◆ GOAL OF THE EXERCISE: Below is a listing from which only part is wanted; return exactly the lines from the one with "Where should I click to: Click the Home" up to and including the one with "Expand the Leave".

◆ INFORMATION SHOWN:
________________________

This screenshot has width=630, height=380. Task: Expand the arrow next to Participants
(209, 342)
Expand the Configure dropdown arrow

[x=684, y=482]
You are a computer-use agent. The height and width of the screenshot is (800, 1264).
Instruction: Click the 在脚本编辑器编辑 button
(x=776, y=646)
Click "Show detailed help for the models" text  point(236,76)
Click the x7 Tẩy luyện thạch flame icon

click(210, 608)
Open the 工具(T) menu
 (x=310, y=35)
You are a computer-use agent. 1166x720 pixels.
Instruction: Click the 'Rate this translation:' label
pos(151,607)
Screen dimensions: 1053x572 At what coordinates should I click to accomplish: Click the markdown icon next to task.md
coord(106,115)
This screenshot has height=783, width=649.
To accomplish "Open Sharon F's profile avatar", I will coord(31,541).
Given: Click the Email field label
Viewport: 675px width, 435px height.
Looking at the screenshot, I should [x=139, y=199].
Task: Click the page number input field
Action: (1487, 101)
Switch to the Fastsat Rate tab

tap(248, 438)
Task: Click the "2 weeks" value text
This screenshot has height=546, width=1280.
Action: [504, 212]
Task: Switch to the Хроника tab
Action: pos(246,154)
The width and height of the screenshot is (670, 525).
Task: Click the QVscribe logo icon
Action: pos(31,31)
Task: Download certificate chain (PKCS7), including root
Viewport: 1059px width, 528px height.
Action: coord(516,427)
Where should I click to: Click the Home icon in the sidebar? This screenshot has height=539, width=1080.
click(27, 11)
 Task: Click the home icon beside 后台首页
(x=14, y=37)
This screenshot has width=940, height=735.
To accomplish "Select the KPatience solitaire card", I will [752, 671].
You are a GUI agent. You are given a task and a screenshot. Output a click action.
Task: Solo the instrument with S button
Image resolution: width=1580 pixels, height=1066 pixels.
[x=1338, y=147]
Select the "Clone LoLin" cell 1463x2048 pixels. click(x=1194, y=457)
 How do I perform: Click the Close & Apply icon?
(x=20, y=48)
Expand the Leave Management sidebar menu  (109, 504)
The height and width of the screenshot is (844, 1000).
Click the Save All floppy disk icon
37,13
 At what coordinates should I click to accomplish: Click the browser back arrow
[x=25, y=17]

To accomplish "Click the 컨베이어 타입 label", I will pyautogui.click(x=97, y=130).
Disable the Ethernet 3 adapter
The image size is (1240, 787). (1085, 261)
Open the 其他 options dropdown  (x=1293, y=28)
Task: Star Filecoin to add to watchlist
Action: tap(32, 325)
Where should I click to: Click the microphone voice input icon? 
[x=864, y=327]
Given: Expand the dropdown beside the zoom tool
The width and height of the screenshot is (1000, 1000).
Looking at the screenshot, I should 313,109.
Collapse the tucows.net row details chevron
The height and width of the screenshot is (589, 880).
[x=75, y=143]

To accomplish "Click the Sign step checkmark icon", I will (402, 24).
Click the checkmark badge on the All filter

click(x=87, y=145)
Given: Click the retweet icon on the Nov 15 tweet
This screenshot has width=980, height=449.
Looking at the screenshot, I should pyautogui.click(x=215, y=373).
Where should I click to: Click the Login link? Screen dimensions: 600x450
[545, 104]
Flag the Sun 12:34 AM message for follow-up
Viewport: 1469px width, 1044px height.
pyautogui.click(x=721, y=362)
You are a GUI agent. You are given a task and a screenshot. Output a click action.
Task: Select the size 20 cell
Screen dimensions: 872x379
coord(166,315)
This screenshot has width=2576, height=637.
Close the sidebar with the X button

________________________

◆ SOLUTION BELOW:
Where should I click to: Click the Home icon in the sidebar? This screenshot has height=539, width=1080.
click(27, 11)
 Task: Click the home icon beside 后台首页
(x=14, y=37)
This screenshot has width=940, height=735.
To accomplish "Select the KPatience solitaire card", I will [752, 671].
You are a GUI agent. You are given a task and a screenshot. Output a click action.
Task: Solo the instrument with S button
Image resolution: width=1580 pixels, height=1066 pixels.
[x=1338, y=147]
Select the "Clone LoLin" cell 1463x2048 pixels. click(x=1194, y=457)
 How do I perform: Click the Close & Apply icon?
(x=20, y=48)
Expand the Leave Management sidebar menu  (109, 504)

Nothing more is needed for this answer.